▸ **Your assignment**: Determine how many lines in the material hold the string "computer", then reply with that number only.

BEGIN

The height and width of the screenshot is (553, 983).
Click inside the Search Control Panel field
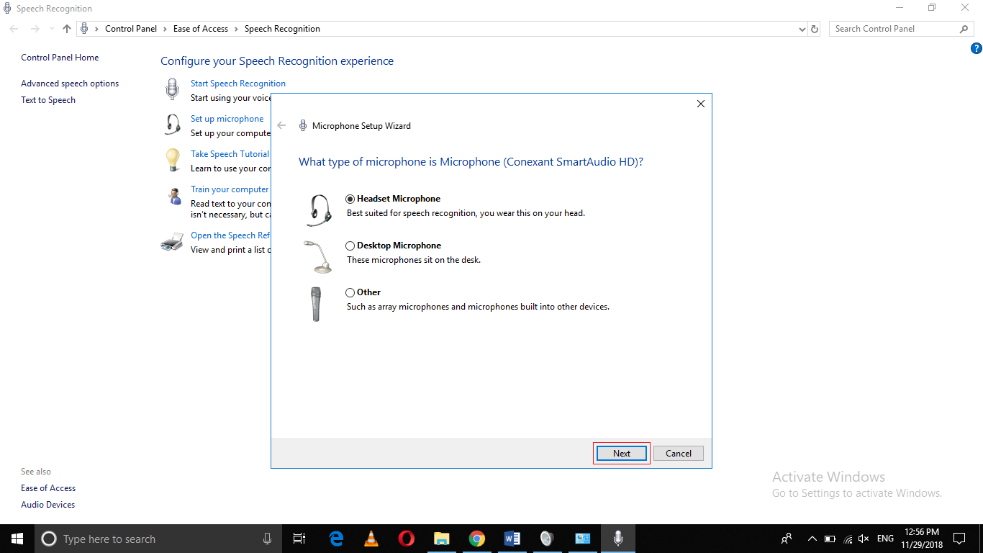pyautogui.click(x=892, y=28)
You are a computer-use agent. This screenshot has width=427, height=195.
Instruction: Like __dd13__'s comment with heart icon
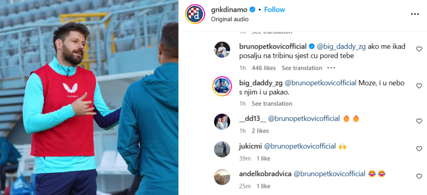pos(419,121)
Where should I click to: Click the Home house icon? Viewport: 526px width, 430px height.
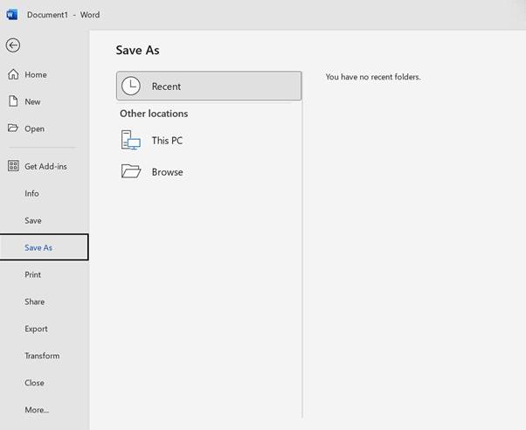click(x=13, y=74)
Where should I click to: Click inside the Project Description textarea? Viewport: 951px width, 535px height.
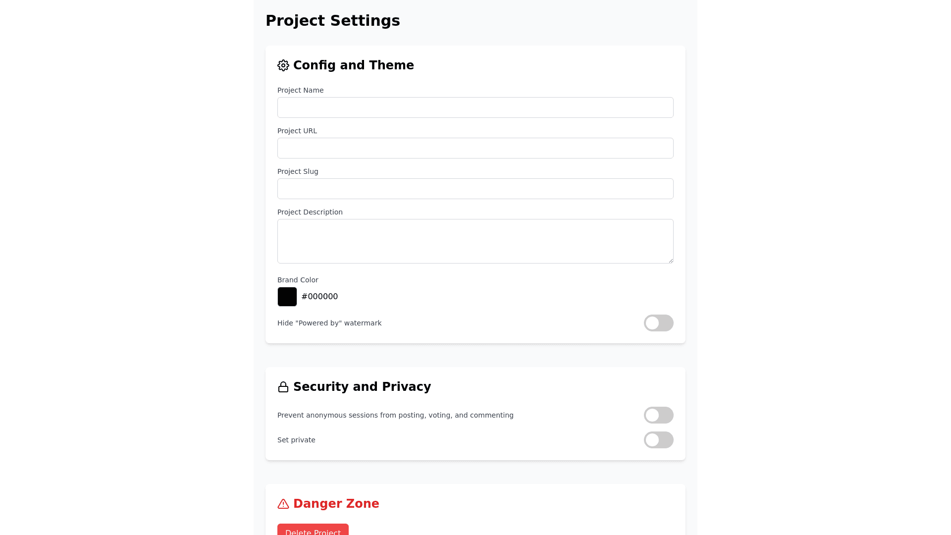pyautogui.click(x=475, y=241)
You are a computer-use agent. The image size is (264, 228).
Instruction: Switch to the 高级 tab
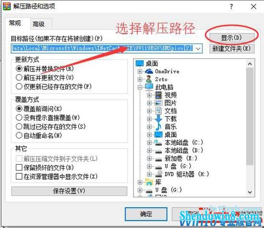(39, 24)
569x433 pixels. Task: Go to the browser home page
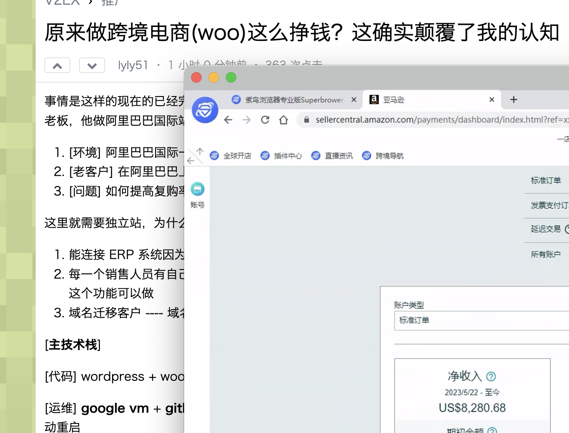[x=284, y=120]
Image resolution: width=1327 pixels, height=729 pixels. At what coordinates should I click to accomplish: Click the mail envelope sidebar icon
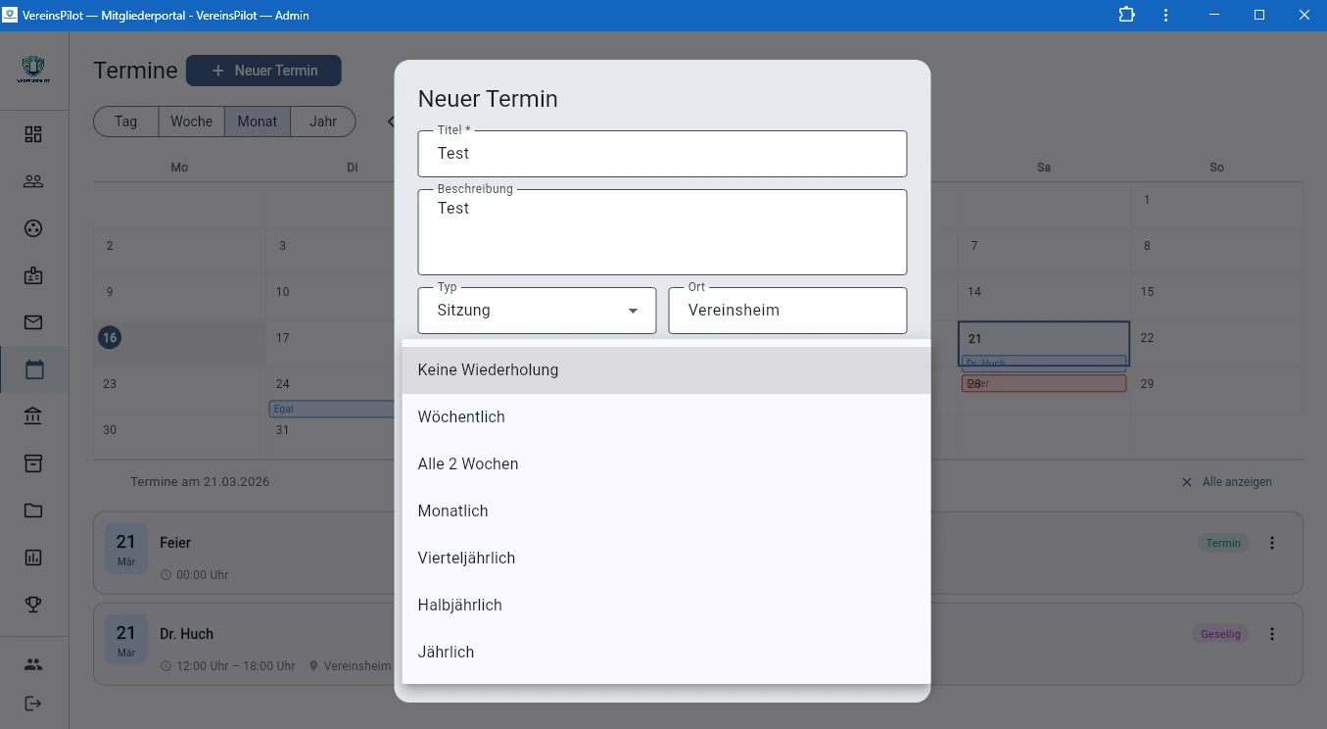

END

▸ **Task output**: 2